As I reflect on this passage, a number of things stand out
as very important and useful in my life as a disciple and in my work as a
pastor of souls.
The first is found in the sentence: “Let us allow God to get
on with the work and not delay its outcome either by taking credit for what
meets with our approval for be becoming downcast when we are plunged into the
mystery of our own resistance.”
In my own life, I have often been intensely frustrated—and
embarrassed—by the degree to which I have resisted God’s promptings and
direction. Invariably, when I finally let go of the resistance to what God is giving
me grace to embrace (this is the moment of compunction or penthos, followed by repentance), real growth follows.

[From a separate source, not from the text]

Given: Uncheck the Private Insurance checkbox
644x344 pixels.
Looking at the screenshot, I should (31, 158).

Over the years, I have come to see my resistance as an
apparently necessary part of the work
of being a disciple. Instead of being disgusted or even terribly embarrassed
about this, I am gradually coming to accept that part of my humanness is being
a thickie when it comes to learning the Gospel way of life.

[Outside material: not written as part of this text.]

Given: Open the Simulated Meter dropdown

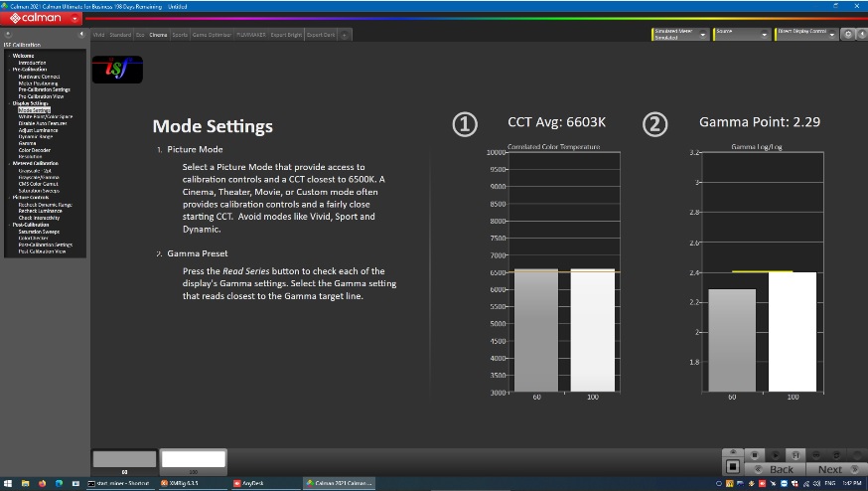Looking at the screenshot, I should (x=679, y=34).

In doing so, I have found that the resistance actually
declines. Part of the resistance to God, it seems, is simple pride and
stubbornness. When one accepts the limitations of the self and our actual need
to fail as part of the process of believing and growing in belief, this
self-acceptance leads to quicker repentance and greater assurance of God’s
ongoing love for me…in spite of my sins.
The quote from Bl. Julian of Norwich is another part of this
section of Casey’s book I find helpful. That the sweet eye of pity never departs from us and the working of mercy never
ceases is an important truth for me to accept as I learn the implications
of what we are taught in 1 John 4:8 (“God is love”). If God is indeed love,
then all elements of a human-style transactionalism or quid-pro-quo
relationship must be cast out.
St. Paul experienced perhaps the most intense form of
realization that one’s faith has been mistaken. The feast we celebrate on
January 25 is as much about his failing on his own as it is about God’s success
in his life. His failing, then his falling, and finally his dying-and-rising to
new life in Christ, is a clear exposition of what all who follow Jesus must
undergo, each in his or her own way.
This fact never departed the Blessed Apostle. His writings
frequently betray self-knowledge of his resistance—in the past and as an
ongoing reality in his life. But, “It is by God’s grace that I am what I am”

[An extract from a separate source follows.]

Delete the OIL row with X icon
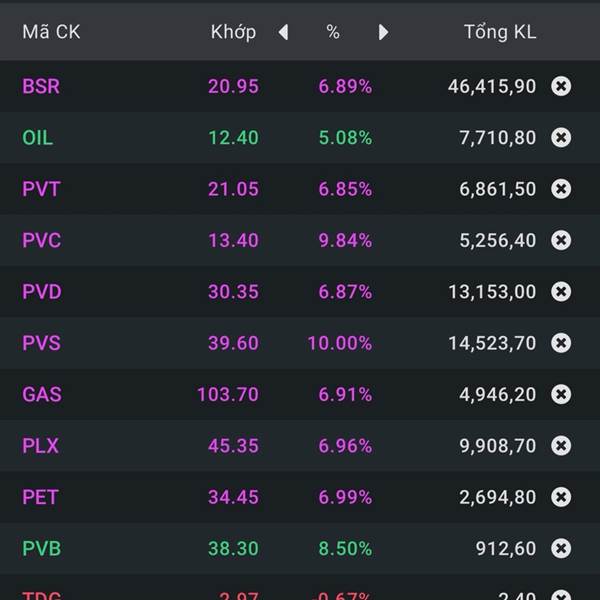This screenshot has width=600, height=600. click(561, 137)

remains true for him—and us—at each step of the journey. This form of
self-acceptance does not lead to complacency; indeed, it is inimical to
complacency. Rather, it is a growing awareness of what God’s love for us really
means, and how that love brings forth from us more and more desire to let
salvation be accomplished in us, rather than resist it.
It is not that God creates our sinfulness or our brokenness—not
at all. Yet, God’s work in our life goes beyond the day-to-day: he knows our
potential self already, and the work of salvation we experience in moments of
growth and in moments of resistance to that growth partakes of an ongoing
relationship, a communion that is itself an expression of our created nature
and God’s revealed will for his creatures. In this sense, our resistance—like St. Paul’s—becomes
part of our own story of God’s victory rather than merely our folly. Even our
resistance, you see, must be given over as an intentional offering to God.
When we learn to “get over ourselves” and allow God to love
us through the good and the bad, we join St. Paul in being able to say: “It is
by God’s grace that I am what I am,” and say so in hope as we make our way towards that perfection which only
communion with our knowing-and-loving Triune God makes possible. And that is
very good news, indeed for as-yet imperfect disciples like me.